▶ [WHAT THE TASK REQUIRES] Quote, with no changes, the lines that run from the top of the material to the line with "YouTube (34, 1580)", both included.

▶ [DATA IN THIS EXERCISE]
------
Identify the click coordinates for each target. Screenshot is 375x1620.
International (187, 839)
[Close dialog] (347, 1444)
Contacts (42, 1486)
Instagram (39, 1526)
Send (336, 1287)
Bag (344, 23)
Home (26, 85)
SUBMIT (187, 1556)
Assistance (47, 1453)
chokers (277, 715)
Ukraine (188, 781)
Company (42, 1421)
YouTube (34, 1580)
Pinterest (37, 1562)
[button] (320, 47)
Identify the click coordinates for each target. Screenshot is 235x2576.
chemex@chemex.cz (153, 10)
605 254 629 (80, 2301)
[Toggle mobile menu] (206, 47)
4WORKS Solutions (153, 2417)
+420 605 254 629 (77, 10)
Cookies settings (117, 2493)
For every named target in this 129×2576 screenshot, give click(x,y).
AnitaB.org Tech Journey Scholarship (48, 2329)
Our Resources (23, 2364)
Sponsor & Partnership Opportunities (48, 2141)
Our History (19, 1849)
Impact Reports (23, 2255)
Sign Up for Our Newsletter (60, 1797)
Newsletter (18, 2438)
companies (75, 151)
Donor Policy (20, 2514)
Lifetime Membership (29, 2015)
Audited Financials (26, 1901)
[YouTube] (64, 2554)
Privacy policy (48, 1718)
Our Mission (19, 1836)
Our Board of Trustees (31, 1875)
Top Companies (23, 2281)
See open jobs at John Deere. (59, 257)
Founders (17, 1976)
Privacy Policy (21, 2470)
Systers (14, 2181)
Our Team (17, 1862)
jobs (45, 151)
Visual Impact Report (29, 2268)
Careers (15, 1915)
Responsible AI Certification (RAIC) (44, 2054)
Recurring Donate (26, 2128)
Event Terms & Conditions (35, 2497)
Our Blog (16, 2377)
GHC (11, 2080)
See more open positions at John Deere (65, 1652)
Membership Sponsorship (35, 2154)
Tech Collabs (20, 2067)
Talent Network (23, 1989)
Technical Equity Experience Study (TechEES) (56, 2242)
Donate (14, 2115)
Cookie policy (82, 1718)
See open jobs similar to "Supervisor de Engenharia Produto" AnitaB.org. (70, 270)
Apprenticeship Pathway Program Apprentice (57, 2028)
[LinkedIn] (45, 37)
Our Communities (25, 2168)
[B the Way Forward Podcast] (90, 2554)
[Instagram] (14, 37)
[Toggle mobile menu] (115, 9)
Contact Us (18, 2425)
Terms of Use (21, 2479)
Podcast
------
▶ [WRITTEN RESPONSE]
Identify the click coordinates for each target. Screenshot is 375x1620.
International (187, 839)
[Close dialog] (347, 1444)
Contacts (42, 1486)
Instagram (39, 1526)
Send (336, 1287)
Bag (344, 23)
Home (26, 85)
SUBMIT (187, 1556)
Assistance (47, 1453)
chokers (277, 715)
Ukraine (188, 781)
Company (42, 1421)
YouTube (34, 1580)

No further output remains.